**Page excerpt:**
....

45th Mayor of Rochester, Minnesota
- In office January 6, 1995 – January 6, 2003
- Preceded by: Chuck Hazama
- Succeeded by: Ardell Brede

Personal details
- Born: Charles Joseph Canfield March 24, 1932 Mishawaka, Indiana, U.S.
- Died: January 24, 2017 (aged 84) Rochester, Minnesota, U.S.
- Resting place: Oakwood Cemetery, Rochester, Minnesota, U.S.
- Party: Independent
- Spouse: Gloria B. Olsen
- Children: 4
- Education: Indiana University

= Chuck Canfield =

American mayor

Charles Joseph Canfield (March 24, 1932 – January 24, 2017) was a Veteran of the United States Navy and an American businessman. He was a mayor of Rochester, Minnesota. Before being elected mayor in 1995, he was the member of the Rochester City Council for the 2nd Ward for a span which began in 1986. He owned a Shakey's Pizza restaurant in northwest Rochester along US Route 52
since 1967 until its closure in the 2002. He lost the 2002 mayoral election to Ardell Brede.

....

**Supplied records:**
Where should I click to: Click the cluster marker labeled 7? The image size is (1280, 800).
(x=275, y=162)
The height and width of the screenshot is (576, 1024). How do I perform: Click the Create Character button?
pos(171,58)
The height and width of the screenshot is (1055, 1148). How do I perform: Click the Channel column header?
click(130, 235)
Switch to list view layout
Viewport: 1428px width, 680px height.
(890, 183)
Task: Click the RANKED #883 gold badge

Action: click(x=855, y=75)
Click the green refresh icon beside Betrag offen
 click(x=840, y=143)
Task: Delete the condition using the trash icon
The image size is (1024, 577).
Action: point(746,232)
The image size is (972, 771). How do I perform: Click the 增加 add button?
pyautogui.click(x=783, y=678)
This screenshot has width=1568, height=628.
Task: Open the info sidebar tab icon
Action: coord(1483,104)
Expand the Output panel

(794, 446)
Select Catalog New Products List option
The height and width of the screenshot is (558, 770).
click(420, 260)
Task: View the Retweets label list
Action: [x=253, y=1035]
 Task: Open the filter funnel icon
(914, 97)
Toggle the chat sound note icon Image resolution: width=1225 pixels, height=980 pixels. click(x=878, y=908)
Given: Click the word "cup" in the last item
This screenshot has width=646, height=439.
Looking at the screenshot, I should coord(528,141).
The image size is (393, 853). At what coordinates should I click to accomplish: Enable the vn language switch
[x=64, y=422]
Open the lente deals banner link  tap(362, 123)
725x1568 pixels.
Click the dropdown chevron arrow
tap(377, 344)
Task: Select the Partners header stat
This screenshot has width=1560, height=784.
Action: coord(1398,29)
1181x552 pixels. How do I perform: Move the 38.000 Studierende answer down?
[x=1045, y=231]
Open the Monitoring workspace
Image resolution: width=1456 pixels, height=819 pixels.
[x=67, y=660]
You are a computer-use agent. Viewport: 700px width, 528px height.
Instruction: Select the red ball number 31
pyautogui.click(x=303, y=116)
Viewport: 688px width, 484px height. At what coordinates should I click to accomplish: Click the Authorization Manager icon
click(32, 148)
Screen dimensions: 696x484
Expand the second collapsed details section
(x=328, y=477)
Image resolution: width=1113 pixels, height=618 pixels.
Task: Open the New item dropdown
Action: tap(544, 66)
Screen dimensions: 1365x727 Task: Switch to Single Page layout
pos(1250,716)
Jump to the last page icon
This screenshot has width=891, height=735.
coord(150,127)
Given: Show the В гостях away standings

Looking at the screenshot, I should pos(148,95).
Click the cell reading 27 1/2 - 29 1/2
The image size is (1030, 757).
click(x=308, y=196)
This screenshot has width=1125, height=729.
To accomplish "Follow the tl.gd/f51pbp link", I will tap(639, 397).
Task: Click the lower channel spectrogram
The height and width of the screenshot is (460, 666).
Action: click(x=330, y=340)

....

**Exercises:**
**a.** According to the Chuck Canfield page, what kind of restaurant did Canfield own in northwest Rochester?
**b.** Please write out the Chuck Canfield page again starting at "45th Mayor of" and ending at "Mishawaka, Indiana, U.S.", switching "Mishawaka" to "South Bend".

**Task results:**
**a.** A Shakey's Pizza restaurant.

**b.**
45th Mayor of Rochester, Minnesota
- In office January 6, 1995 – January 6, 2003
- Preceded by: Chuck Hazama
- Succeeded by: Ardell Brede

Personal details
- Born: Charles Joseph Canfield March 24, 1932 South Bend, Indiana, U.S.